If we plug this into a climate model, as the authors did, with colleague E. Posmentier, it produces plausible temperature changes. Consider: For a change of total solar output of up to 0.4 percent and timed to variations given by the observed sunspot record, the earth’s actual temperature changes can be reasonably explained. Neither experimental nor theoretical evidence disallows such a solar change. Indeed, hot off the presses at Science is R.C. Willson’s report of an observed difference of irradiance over the course of the last sunspot cycle that would amount to about 0.4 percent over a century!

But a change of solar irradiance of 0.4 percent over say, a century, is still only 1 watt per square meter, or about half that of the human-enhanced greenhouse effect. With an expected doubling of greenhouse gases in the next 100 years, surely the sun’s influence will diminish further.

Or will it? The question on the wild frontier is whether the climate responds to other solar influences. In other words, is it the total solar-irradiance change that affects our climate? Or do individual components of the solar spectrum play important roles?

For example, solar ultraviolet radiation may change the chemistry in the bottom 50 miles of the atmosphere. Visible wavelength irradiance changes may affect the lower atmosphere and sea surface. Both portions of the solar-irradiance spectrum may combine to influence the jet stream and the trade winds.

Then, too, the sun’s surface magnetism and the solar wind change the galactic cosmic rays hitting the earth’s own magnetic field, affecting the electrical and chemical properties of the upper atmosphere. Even cloud characteristics and coverage may change.

The observed sunlike signatures in the climate system leave us with the feeling that perhaps the old assumption of “equivalence” between the sun’s energy input to the earth and the added energy due to increased greenhouse gases is false. The facts are these: The sun’s rainbow comes in many colors; the sun emits energetic particles; and both are variable in time, space, and frequency. Obviously the different components of the earth’s atmosphere and surface respond to different aspects of the sun’s diverse energy outflows.

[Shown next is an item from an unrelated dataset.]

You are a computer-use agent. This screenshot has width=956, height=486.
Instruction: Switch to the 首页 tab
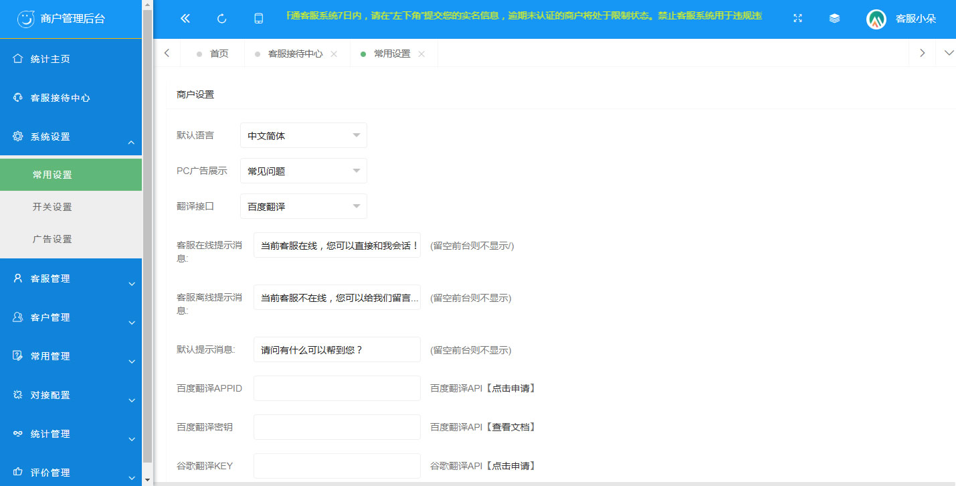[219, 54]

Incidentally, knowledge of mechanisms of sun-caused climate change other than total irradiance would rebound through the issue of detecting the fingerprint of human activity on climate. But detecting whether the fingerprint is ours or Mother Nature’s requires knowing all the relevant factors and considering them simultaneously in a model. Once such a model is verified, then and only then can fingerprints for each suspect be identified.

But the case of the sun remains unsolved, so the mechanisms of climate change are not fully known. And the models are unverified. So conclusive fingerprinting isn’t possible.

Almost 200 years ago, Herschel made a very modern speculation on the influence of the sunspots on the climate of the earth. It remains to be seen what the mechanism(s) of solar change and its (their) climate response are.

But studying sunlight is essential to creating the best climate simulations possible. As Herschel himself put it:

A constant observation of the sun with this view, and a proper information respecting the general mildness or severity of the seasons, in all parts of the world, may bring this theory to perfection or refute it if it be not well founded.

References:

Herschel, W. (1801). Observations tending to investigate the nature of the sun in order to find the causes or symptoms of its variable emission of light and heat. Philosophical Transactions, 91, 265.

K. Labitzke (1987). Sunspots, the QBO, and the stratospheric temperature in the North Polar region. Geophysical Research Letters, 14, 535.

Soon, W., et al. (1996). Inference of solar irradiance variability from Terrestrial Temperature Changes, 1880–1993: an astrophysical application of the sun-climate connection. Astrophysical Journal, 472, 891.